Moda Health Plan, Inc. is one of dozens of insurers who sued when the Health and Human Services Department (HHS) failed to reimburse them for losses incurred as a result of participation in the healthcare marketplace set up by the Affordable Care Act (ACA). The Court of Federal Claims (COFC), and later the Federal Circuit, were tasked with determining whether there had been a contract by conduct set up between the Government and insurers. Despite success at the COFC, the Federal Circuit eventually denied Moda’s case. The case serves as a cautionary tale for companies considering entering into similar Government programs.
ACA’s Attempt to Mitigate Risk
At the beginning of the implementation of the Affordable Care Act, it wasn’t clear how many Americans were going to sign up for medical insurance through the healthcare marketplace, and how extensive their medical needs would be. Thus, it was hard for insurers to figure out what the premiums should be for the contracts.
To counteract the potential risk, Congress set up “risk corridors.” In the risk corridors, if an insurer set their premiums too high and made a profit as a result, they would have to refund some of that profit to HHS. Conversely, if they set their premiums too low and thus suffered a loss, HHS would reimburse some of that loss. The risk corridors both encouraged health insurers to participate in the exchanges, and discouraged them from overpricing their policies.
The Appearance of a Quid Pro Quo
Although insurers participating in the exchanges set up by ACA held no formal contract with the Government, industry generally interpreted the agreement as a quid pro quo. But there were many more losses than gains in ACA, and the Government was faced with how to fund a $12B shortfall.
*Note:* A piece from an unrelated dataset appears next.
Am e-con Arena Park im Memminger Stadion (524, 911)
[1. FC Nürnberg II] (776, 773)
Although appropriations had been available to reimburse the insurers, the Republican majority in both the House and Senate sought to roll back ACA. As such, Congress added a rider that prohibiting the use of appropriated funds (starting with FY2014) to pay amounts due under risk corridors. The move essentially halted payments to insurers. Moda was one such insurer, to whom HHS owed around $210M. Given their belief that participation in ACA had constituted a contract by conduct, they took their case to the COFC.
Moda Argues There Was a Contract by Conduct
Moda fortified their case using two arguments. First, they argued that the statute required the payment, which was a feasible position under case law. Second (and more pertinent here), they argued that even if the statute didn’t require payment, they had formed a contract by conduct.
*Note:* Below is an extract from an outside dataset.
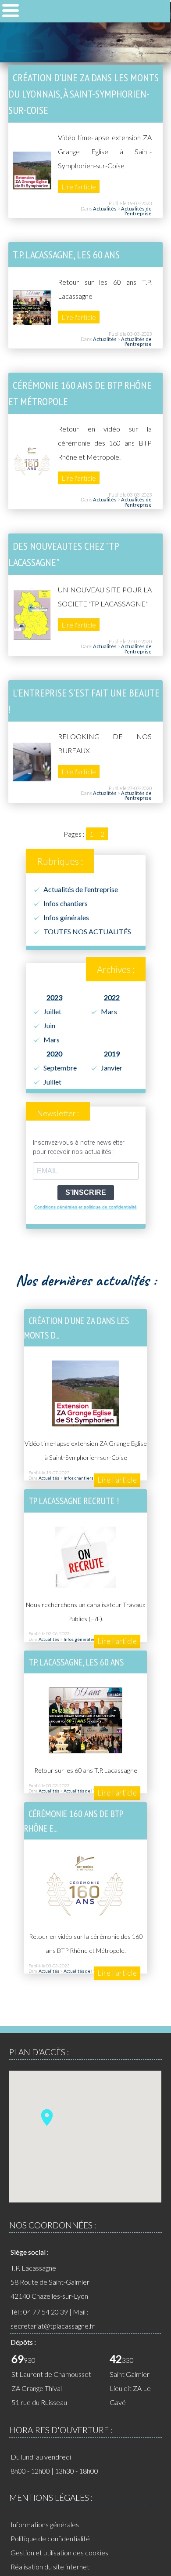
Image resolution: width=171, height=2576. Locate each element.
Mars (51, 1039)
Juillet (52, 1011)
You see, usually a statue isn’t the basis for a contract. But sometimes, when you have a statute and implementing regulations, coupled with conduct by the Government or a private party, the parties can form a contract. That is, if the arrangement meets the usual tests of offer and acceptance, etc., conduct might give rise to a contract. Moda argued that the agency’s conduct, particularly how it induced companies to offer plans on the exchanges, met this test.
Furthermore, Moda pointed out that there was a change in Government policy that impacted the money insurers made. The changes allowed individuals who already had health plans to keep those plans during the implementation of ACA, rather than having them drop the health plans and move to the exchanges. Those people who already had health plans tended to be healthier, and were therefore more profitable for insurers. In doing so, HHS made it more likely that insurers were going to come up short in covering their own costs. As such, Moda felt that the conduct of the parties here, along with the statute and the regulations, was sufficient to create a contract.
The Legal Precedent for Contract by Conduct in the Public/Private Realm Doesn’t Hold Here
Moda relied on a 1957 case under which the COFC found that the Government entered a contract by conduct with a uranium miner. In 1948 at the dawn of the atomic age, the Government had promised that for 10 years, it would pay a specific price for certain uranium mined in the US. The offer was intended to encourage companies to mine uranium and provide it to the Government. When payments by the Government weren’t always forthcoming, at least one aggrieved company went to the COFC. The COFC found that there was indeed a contract based on the conduct of the parties and the program that Congress had set up.
Moda won the first round at the COFC. However, on appeal two judges at the Federal Circuit ruled for the Government. Specifically, they found that words like “offer” that show intent to form a contract weren’t used, unlike the 1957 case. The third judge had a very pointed dissent in which she indicated that this situation looked like a quid pro quo, but she was in the minority.
What Companies Who Enter Government Programs Need to Know
Moda’s protest at the Federal Circuit serves, unfortunately, as a cautionary tale for companies participating in Government programs. That is, if you enter a Government program, you are accepting a political risk that the ground rules will be changed later on. Your ability to get compensation for your investment could be restricted when it’s hard to show an obligation on the part of the Government to live up to its original promises.
This case has implications throughout the spectrum of public/private cooperation in Government programs. If the Government sets up a program to, for example, encourage space exploration, those who enter it will have to worry about whether or not the Government will follow through on its promises once priorities change.